Para intentar iluminar este misterio de fe, la Iglesia ha acuñado la palabra “transustanciación”, que significa el cambio de la realidad más profunda del pan y del vino, que se convierten, por las palabras de Cristo en la Última Cena, pronunciadas por el sacerdote en la Misa, en la realidad del mismo Cristo. Uno de los mayores teólogos de la historia, Santo Tomás de Aquino, lo expresaba de forma poética en las dos primeras estrofas del himno eucarístico Adoro te devote: “Te adoro con devoción, Dios escondido, oculto verdaderamente bajo estas apariencias.
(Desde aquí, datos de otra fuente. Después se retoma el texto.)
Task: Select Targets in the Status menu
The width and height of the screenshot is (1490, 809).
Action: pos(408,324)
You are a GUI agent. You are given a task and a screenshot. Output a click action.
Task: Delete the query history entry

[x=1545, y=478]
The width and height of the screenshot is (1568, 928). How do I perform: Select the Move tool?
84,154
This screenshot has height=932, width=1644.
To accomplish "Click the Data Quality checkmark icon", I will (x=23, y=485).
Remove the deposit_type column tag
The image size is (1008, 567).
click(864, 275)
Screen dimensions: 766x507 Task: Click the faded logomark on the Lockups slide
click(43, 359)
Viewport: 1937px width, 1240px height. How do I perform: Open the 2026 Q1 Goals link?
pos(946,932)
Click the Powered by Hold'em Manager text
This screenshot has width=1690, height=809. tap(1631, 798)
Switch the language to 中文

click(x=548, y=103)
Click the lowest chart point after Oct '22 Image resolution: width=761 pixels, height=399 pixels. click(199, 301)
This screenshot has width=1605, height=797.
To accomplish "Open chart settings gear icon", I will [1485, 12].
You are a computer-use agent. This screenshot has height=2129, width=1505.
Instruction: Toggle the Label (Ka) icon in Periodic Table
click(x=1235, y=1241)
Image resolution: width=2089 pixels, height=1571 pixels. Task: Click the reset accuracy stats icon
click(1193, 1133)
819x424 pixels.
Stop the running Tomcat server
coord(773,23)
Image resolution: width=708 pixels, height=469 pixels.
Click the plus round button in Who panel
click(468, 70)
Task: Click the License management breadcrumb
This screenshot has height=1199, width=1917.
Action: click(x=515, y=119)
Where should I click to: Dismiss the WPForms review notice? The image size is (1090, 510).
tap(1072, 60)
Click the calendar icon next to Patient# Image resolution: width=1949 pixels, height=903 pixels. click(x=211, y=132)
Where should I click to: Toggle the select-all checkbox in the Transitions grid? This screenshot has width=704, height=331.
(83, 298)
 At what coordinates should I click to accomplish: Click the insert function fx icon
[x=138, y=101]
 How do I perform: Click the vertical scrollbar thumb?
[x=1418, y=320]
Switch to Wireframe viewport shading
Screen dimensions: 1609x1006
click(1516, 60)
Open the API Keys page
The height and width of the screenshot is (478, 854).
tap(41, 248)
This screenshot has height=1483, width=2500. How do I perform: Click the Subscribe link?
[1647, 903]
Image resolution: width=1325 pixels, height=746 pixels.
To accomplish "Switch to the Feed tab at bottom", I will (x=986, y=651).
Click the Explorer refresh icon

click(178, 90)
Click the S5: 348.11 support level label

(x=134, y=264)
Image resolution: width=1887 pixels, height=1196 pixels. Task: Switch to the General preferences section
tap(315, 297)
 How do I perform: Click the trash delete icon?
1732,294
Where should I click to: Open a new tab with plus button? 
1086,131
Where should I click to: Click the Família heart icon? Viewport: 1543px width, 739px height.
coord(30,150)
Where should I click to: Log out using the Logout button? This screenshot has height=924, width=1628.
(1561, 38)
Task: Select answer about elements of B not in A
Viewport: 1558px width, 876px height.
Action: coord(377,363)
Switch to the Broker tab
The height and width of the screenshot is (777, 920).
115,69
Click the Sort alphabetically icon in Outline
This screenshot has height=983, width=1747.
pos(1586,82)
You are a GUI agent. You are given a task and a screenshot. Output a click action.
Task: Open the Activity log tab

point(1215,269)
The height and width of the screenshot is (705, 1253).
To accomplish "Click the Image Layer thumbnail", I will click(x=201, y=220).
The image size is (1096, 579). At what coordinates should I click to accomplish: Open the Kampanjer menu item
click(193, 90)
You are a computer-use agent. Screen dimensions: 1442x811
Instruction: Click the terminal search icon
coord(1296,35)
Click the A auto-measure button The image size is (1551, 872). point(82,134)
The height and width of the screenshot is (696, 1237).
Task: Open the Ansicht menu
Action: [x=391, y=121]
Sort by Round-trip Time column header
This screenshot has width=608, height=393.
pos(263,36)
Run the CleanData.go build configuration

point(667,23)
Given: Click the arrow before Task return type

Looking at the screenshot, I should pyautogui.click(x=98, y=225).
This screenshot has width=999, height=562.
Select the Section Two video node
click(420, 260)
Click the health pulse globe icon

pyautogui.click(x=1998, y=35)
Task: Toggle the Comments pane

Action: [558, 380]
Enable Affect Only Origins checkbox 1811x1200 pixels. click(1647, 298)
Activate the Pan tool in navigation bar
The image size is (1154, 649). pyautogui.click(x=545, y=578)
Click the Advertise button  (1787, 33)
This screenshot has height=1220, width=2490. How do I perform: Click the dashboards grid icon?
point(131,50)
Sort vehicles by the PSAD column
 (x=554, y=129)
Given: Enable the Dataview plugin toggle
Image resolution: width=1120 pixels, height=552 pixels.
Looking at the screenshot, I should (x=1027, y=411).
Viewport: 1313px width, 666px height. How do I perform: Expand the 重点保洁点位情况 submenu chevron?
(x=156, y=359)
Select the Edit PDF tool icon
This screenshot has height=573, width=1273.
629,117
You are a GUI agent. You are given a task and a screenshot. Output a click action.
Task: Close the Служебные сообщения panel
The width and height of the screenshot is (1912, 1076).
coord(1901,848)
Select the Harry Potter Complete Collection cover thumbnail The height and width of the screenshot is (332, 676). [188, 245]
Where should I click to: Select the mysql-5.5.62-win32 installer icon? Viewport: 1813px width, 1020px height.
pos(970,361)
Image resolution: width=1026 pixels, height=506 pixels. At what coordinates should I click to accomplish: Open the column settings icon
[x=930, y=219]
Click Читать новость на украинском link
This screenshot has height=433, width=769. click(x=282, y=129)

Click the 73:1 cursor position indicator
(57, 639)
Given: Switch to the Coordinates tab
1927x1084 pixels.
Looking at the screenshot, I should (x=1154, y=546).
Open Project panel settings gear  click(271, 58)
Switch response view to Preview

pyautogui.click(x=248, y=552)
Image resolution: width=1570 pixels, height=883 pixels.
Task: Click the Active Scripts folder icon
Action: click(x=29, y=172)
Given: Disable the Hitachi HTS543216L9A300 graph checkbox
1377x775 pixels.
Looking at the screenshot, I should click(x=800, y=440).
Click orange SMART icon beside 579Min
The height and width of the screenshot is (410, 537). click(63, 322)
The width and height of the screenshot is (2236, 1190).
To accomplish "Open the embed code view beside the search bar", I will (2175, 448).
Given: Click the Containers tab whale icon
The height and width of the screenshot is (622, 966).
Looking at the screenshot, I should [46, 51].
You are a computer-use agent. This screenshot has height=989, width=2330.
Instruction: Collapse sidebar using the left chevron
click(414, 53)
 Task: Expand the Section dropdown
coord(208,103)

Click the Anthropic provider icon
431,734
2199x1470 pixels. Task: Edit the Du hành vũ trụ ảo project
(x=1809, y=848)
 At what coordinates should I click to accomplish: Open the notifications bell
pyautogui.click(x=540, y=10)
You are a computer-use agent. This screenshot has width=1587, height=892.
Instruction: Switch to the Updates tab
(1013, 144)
A ti se somete mi corazón por completo, y se rinde totalmente al contemplarte. Al juzgar de ti se equivocan la vista, el tacto, el gusto, pero basta con el oído para creer con firmeza; creo todo lo que ha dicho el Hijo de Dios; nada es más verdadero que esta palabra de verdad”.
Por eso, para quienes creen de verdad que “Dios está aquí”, en la Sagrada Eucaristía –como reza el canto litúrgico Cantemos al Amor de los amores– la vida alcanza una dimensión sobrenatural nueva: no estamos nunca solos, porque Jesucristo nos acompaña siempre, incluso se deja comer. Un enamorado de la Eucaristía, San Juan Pablo II, tituló su última encíclica La Iglesia vive de la Eucaristía [Ecclesia de Eucharistia] para indicarnos que Cristo-Eucaristía ha de ser la fuente y el centro de la vida espiritual: sin la Eucaristía no podemos vivir, como gritaban los primeros cristianos.
Toda respuesta de nuestro amor humano al Amor manifestado con Jesús al quedarse en el Santísimo Sacramento, será siempre poca. Así lo expresaba de forma gráfica San Josemaría Escrivá, otro “loco” de amor a la Eucaristía: “Los enamorados no se regalan trozos de hierro, ni sacos de cemento, sino cosas preciosas: lo mejor que tienen: cuando ellos cambien, cambiaremos de parecer nosotros”.
Este domingo tenemos la inmerecida oportunidad de acompañar a Jesús Sacramentado, que paseará por nuestras calles como lo hacía veinte siglos atrás por tierras de Israel. La primera Custodia de Jaén data del siglo XVI, obra del sevillano Juan Ruiz, el Vandalino, y la última vez que salió en procesión fue el 11 de junio de 1936. Poco después, durante la Guerra Civil desapareció, tras ser destrozada. El pueblo cristiano inició tras la contienda una campaña de recaudación para reproducir la Custodia profanada. En 1986 Jesús Sacramentado procesionó por vez primera en la actual Custodia.
Anhelemos ser como ese cerco dorado que se coloca en la Custodia –llamado viril– tras cuyos cristales se encierra la Hostia Santa, porque quisiéramos llevar a Cristo tan dentro de nosotros que su cercanía nos transforme –mediante la fe, la esperanza y la caridad– y transforme al mundo, tal como igualmente se recita en el Adoro te devote: “Haz que crea cada vez más en Ti, que en Ti espere y que Te ame”. Y atrevámonos también a suplicarle, nosotros que tanto veneramos al Santo Rostro, ese otro inmerecido don que se expresa en la estrofa con la que concluye el mismo himno eucarístico del Doctor Angélico: “Jesús, a Quien ahora veo oculto, te ruego que se cumpla lo que tanto ansío: que al mirar tu Rostro ya no oculto, sea yo feliz viendo tu gloria. Amén”.
Publicado en el Ideal de Granada el 21 de junio de 2019.